**YOUR GOAL**
Print all the data that follows exactly, images excluded.

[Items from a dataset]

------------

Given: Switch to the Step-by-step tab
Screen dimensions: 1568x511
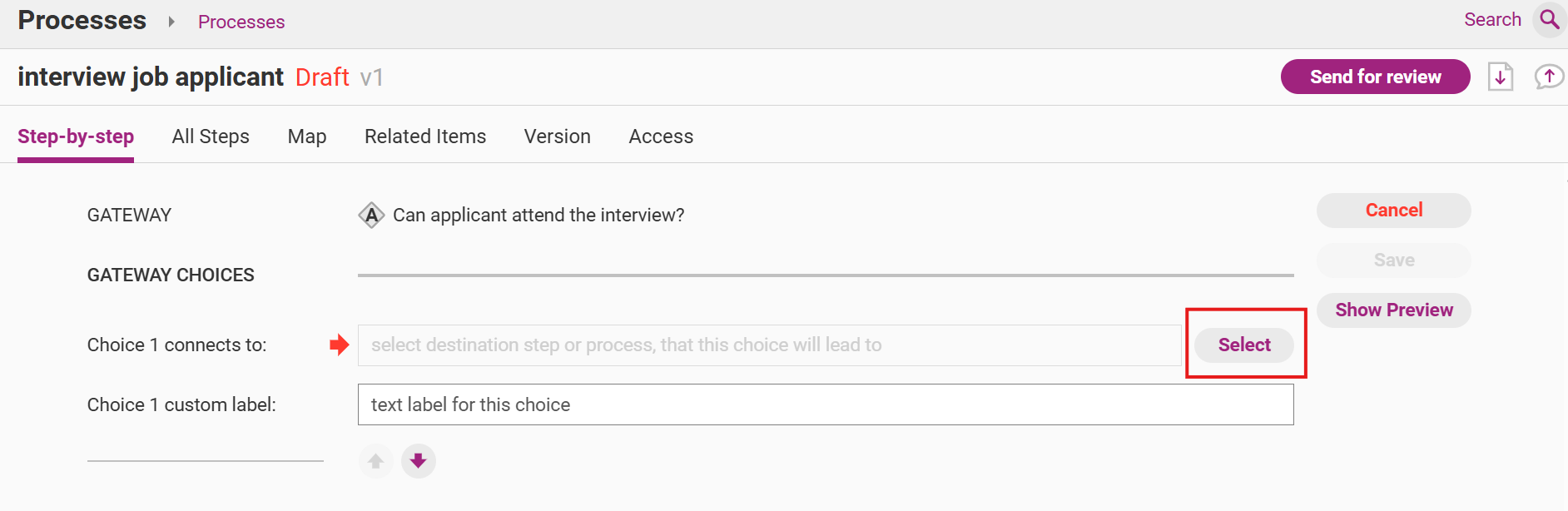Looking at the screenshot, I should [76, 136].
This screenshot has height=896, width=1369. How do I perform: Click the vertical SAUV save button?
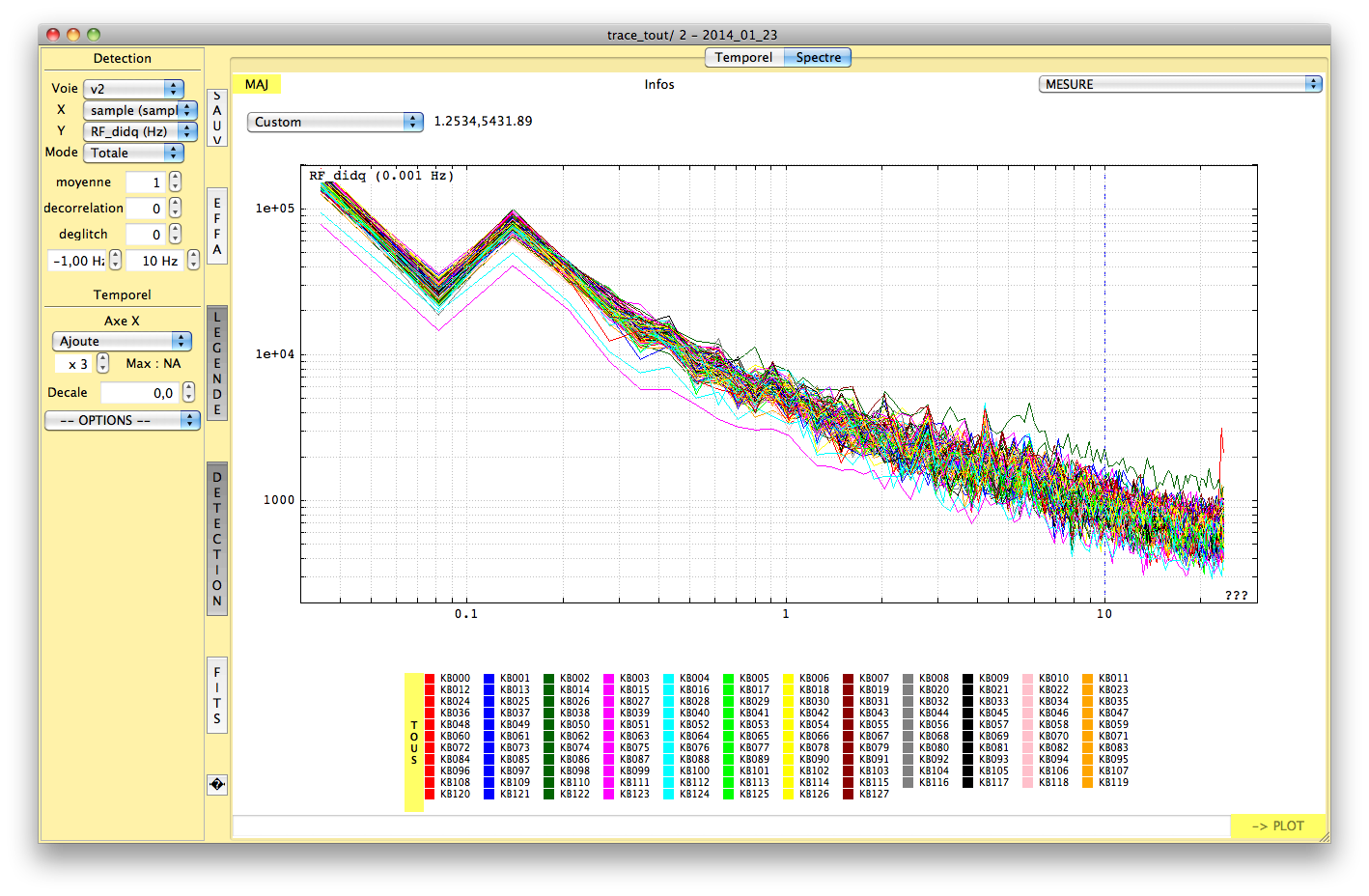tap(217, 118)
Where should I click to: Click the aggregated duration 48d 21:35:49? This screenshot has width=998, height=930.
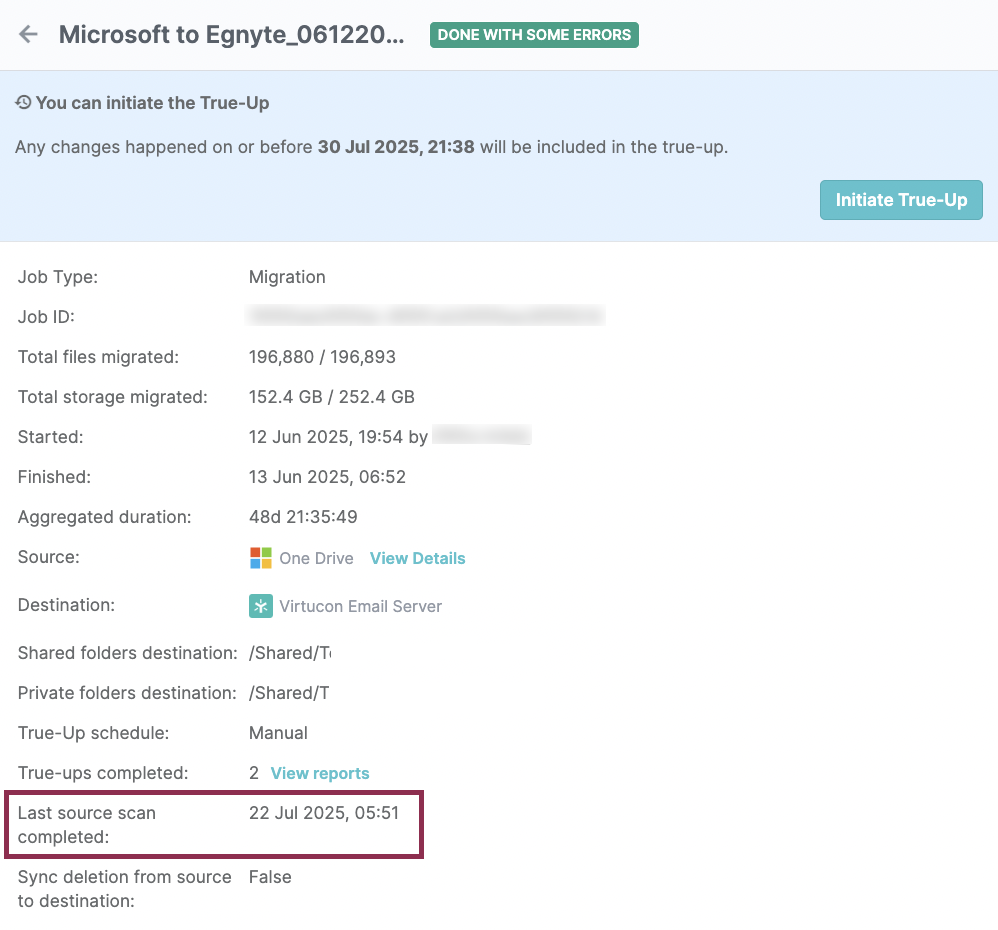[303, 517]
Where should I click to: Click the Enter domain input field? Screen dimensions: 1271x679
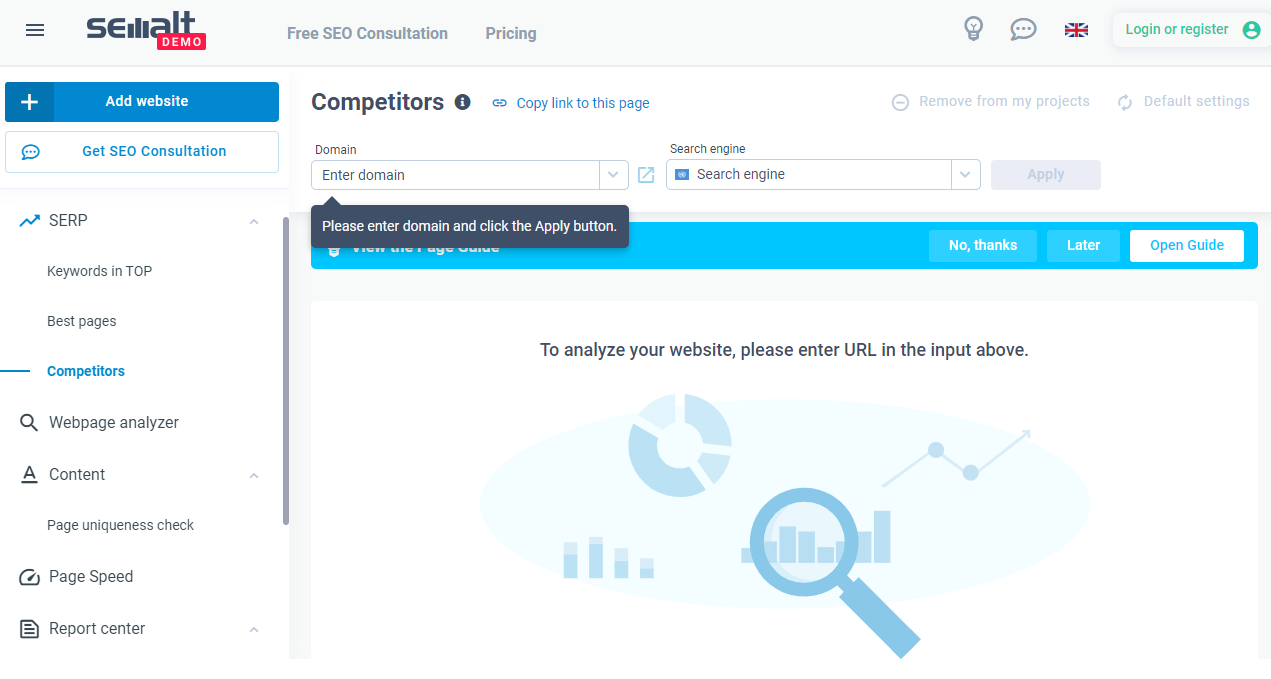tap(456, 175)
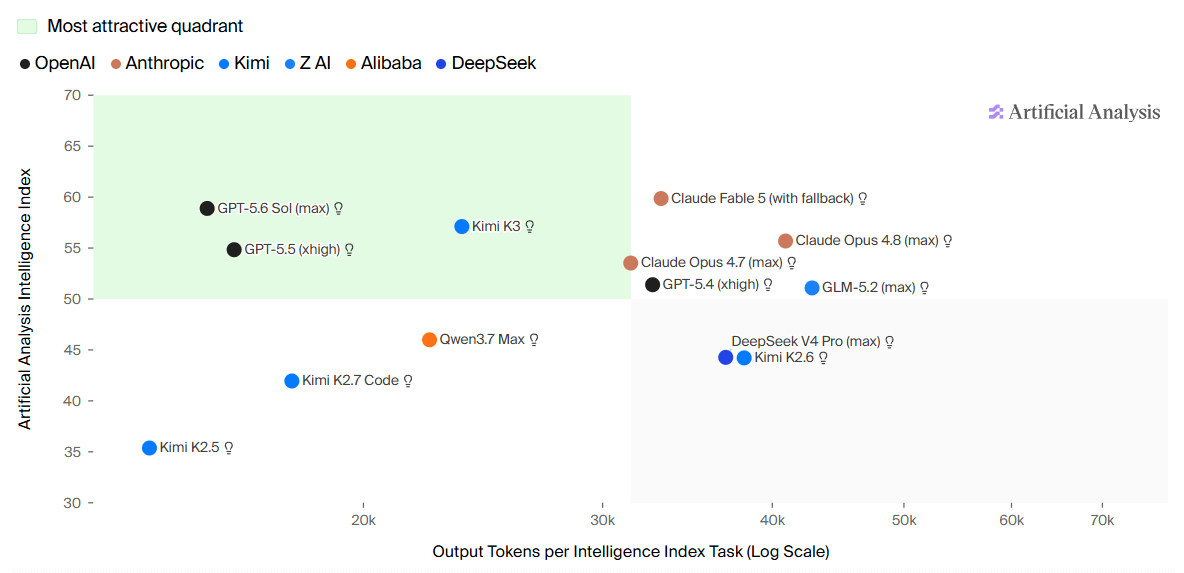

------------

**OUTPUT OF THE TASK**
Given: Switch to the Step-by-step tab
Screen dimensions: 1568x511
Looking at the screenshot, I should [76, 136].
This screenshot has height=896, width=1369. How do I perform: Click the vertical SAUV save button?
tap(217, 118)
Where should I click to: Click the aggregated duration 48d 21:35:49? This screenshot has width=998, height=930.
[303, 517]
Where should I click to: Click the Enter domain input field? Screen dimensions: 1271x679
tap(456, 175)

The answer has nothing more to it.